#### Reading passage
----
The Port of Baltimore handled a record 10.3 million tons of general freight and nearly 908,000 TEUs (20-foot-equivalent units) of containers in the fiscal year that ended June 30, according to the Maryland Port Administration. CSX cannot move double-stacks through the tunnel due to inadequate clearance. The project involved lowering the tunnel’s rail bed and raising its ceiling.

CSX, in a statement issued Nov. 1, did not fully explain its decision to pull out of the Howard Street Tunnel P3, saying:

“Since March, CSX has been adopting a new, and significantly different, operating plan called Precision Scheduled Railroading. The overall objective of this new operating plan is to drive better performance, which results in a superior service product for our customers and safer, more efficient operations.

“Given the operating changes that CSX’s new leadership team has made over the [past] several months, and upon an updated evaluation, we determined that the Howard Street Tunnel project proposal no longer justifies the level of investment required from CSX and our public partners at this time.

“Intermodal is an important part of CSX’s business, and we are committed to supporting the freight rail needs of our customers and the Port of Baltimore through frequent, reliable, on-dock service. This business decision is in no way a reflection on the leadership of [Maryland] Governor [Larry] Hogan, who has supported this initiative to the greatest degree possible on behalf of the businesses and citizens of Maryland. CSX appreciates the partnership we have developed with the State and we look forward to continuing the dialogue with our partners about our new operating plan.”
----
#### Information shown
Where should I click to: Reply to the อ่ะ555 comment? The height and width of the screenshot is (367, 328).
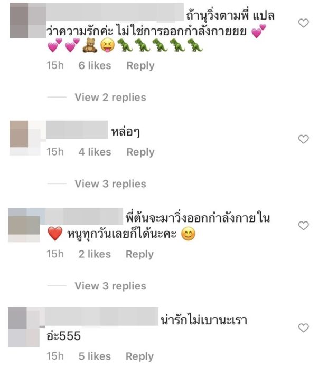pyautogui.click(x=140, y=356)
----
#### Tasks to complete
**A)** According to the passage on CSX and the Howard Street Tunnel, what operating plan has CSX been adopting since March?
**B)** List every calendar date or month mentioned in the passage on CSX and the Howard Street Tunnel.
**C)** Resume the passage on CSX's withdrawal from the Howard Street Tunnel project, starting after its last sentence.
The material is not needed for what follows.

#### Replies
**A)** Precision Scheduled Railroading.

**B)** June 30, Nov. 1, March

**C)**
Railway Age asked CSX for clarification and more details on its decision. Spokesperson Christopher Smith sent the railroad’s Nov. 1 statement, offering no further details.

CSX’s decision to pull the plug resulted in the Maryland Department of Transportation cancelling a request to the U.S. DOT for $155 million in federal money. The Hogan Administration had developed a plan with CSX to split the cost three ways, with more-or-less equal shares footed by the USDOT, Maryland DOT and CSX. In a letter to USDOT, Maryland Transportation Secretary Pete Rahn called CSX’s decision “both surprising and incredibly troubling, especially considering the countless hours and energy that have been expended by the Hogan Administration on this effort… Improving access to our Port would have wide-ranging public benefits not only in the State of Maryland, but the entire region from Florida to the Midwest… Ultimately, as the project is [designed] to improve CSX infrastructure, Maryland cannot pursue the project without the support of CSX.”

Rahn said Maryland DOT will not submit a grant application for federal funds for the project this year. The state’s 2016 funding application was turned down, but Gov. Hogan said last December that the state would reapply.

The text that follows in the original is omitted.